Trecho do documento:
§ §

Já no carro, ele falava: "Avança o sinal, avança! Você está com o delegado Paixão!". Quando a gente chegou na porta da oficina, ele disse para esperar um segundo que ia pegar o carro dele. Deixei ele saltar, dei marcha a ré a toda no meu Fusca e fui embora para a casa da minha irmã. Ela estava com um passaporte para eu fugir e, à noite, saí do Brasil, apavorada, para a Europa.
"Ter problema com dinheiro me assusta muito. Fico em pânico. Mas jamais pensei em casar com um homem só por ele ser rico"
E encontrou o Marcos? Fiquei com ele em Paris por três anos. Já fui grávida dele e lá tive a Joana. Depois, ele foi pra Cuba filmar com o Glauber [Rocha]. Ele queria que eu fosse, mas eu disse que não iria nem morta porque naquela época quem fosse a Cuba não poderia voltar ao Brasil. Aí fui pra Roma porque tinha amigos lá e foi uma maravilha! Não tinha aporrinhação, só festa. Fiz teste para [o canal de TV] RAI, passei imediatamente. Tudo deu certo, ao contrário de Paris, que era muito pesado, só com amigos estudantes fazendo reuniões lá em casa.
Vocês se separaram?
A gente praticamente se separou e já fiquei com outras pessoas.
Quantos anos tinham?
Marcos tinha 21 anos, e eu, 26. Ele era muito garoto. Quando se viu livre na Europa, podendo fazer tudo o que quisesse e todo mundo paquerando...
Você não teve uma proposta para trabalhar em Hollywood?
Tive. De um diretor de cinema israelense que queria me levar para lá. Mas a Joana era pequena e o Marcos não iria deixar. Essa foi uma paixão grande, mas foi uma coisa cortada. Já estava na Europa havia cinco anos e queria voltar para o Brasil. Não aguentava mais ser estrangeira, estar lá ralando.

§ §

Aplique a leitura:
1: Copie da entrevista o trecho que vai de "Marcos tinha 21" até "estar lá ralando.", incluindo estas últimas palavras.
2: Dê continuidade à entrevista a partir da última frase apresentada.

§ §

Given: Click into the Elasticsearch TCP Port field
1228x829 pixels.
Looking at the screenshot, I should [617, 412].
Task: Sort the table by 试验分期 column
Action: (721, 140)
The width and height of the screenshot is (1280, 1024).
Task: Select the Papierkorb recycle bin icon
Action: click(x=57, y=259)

§ §

Resultados dos exercícios:
1:
Marcos tinha 21 anos, e eu, 26. Ele era muito garoto. Quando se viu livre na Europa, podendo fazer tudo o que quisesse e todo mundo paquerando...
Você não teve uma proposta para trabalhar em Hollywood?
Tive. De um diretor de cinema israelense que queria me levar para lá. Mas a Joana era pequena e o Marcos não iria deixar. Essa foi uma paixão grande, mas foi uma coisa cortada. Já estava na Europa havia cinco anos e queria voltar para o Brasil. Não aguentava mais ser estrangeira, estar lá ralando.

2:
Você está namorando agora?
Estou. E é amor, diferente de paixão. Uma coisa mais de parte a parte. Temos uma amizade profunda, acredito nele. Sei que ele é uma pessoa que me protege, que gosta muito de mim e eu dele. Não é aquela paixão de quando se tem 15 anos de idade! É amor de verdade.
Você acha que com a idade a gente aprende a amar?
Acho. A gente descobre isso com a maturidade. Quando você tem 20 anos não está a fim de aprender nada, não tem paciência para essas coisas. Jovem quer se descabelar, cair dura, e eu não quero mais isso. Quero uma pessoa que me compreenda, que seja legal comigo, que a gente forme um casal que goste de fazer o outro feliz.
Então é seu primeiro amor? Amor assim é.
Há quanto tempo estão juntos? Seis meses. Eu o conheço desde que nasci, frequentávamos o mesmo clube, o Country Club, em Ipanema, mas ele sempre foi casado.
É verdade que você nunca ficou mais do que cinco anos com alguém? Nunca fiquei. Mas sempre fui apaixonada, desde pequena, ia passar férias no hotel Quitandinha e minha primeira paixão conheci lá. Eu tinha 9 anos e ele também. Aí ficava imaginando o ano em que eu iria encontrá-lo nas férias de novo. Encontrar assim, para olhar. Nas viagens de navio eu também me apaixonava durante aqueles 12 dias.
Como eram esses cruzeiros?
Lembro uma vez que o navio Andes deu um problema de madrugada e chamaram todo mundo para ir para o deck. Meu pai, que morria de medo de navio, estava em pânico e mandou eu chamar mamãe no camarote quando o navio parecia que ia virar. Fui até o camarote e contei a ela o que estava se passando. Ela virou pra mim e disse: "Vai lá em cima e vê como as mulheres estão vestidas pro naufrágio".
Você já declarou que foi amante de um homem casado.
[Suspira] Fui.
Como é essa relação de ser amante?
Não era uma coisa difícil porque ele morava em São Paulo, nunca vi sua família e ele se dizia apaixonado. Ele vinha fazer shows no Rio, era um cantor famoso. Eu achava que era uma paixão até saber que ele namorou todo mundo que eu conhecia... Ah, os homens!
Quanto tempo durou?
Mais que cinco anos.
Ultrapassou os cinco anos?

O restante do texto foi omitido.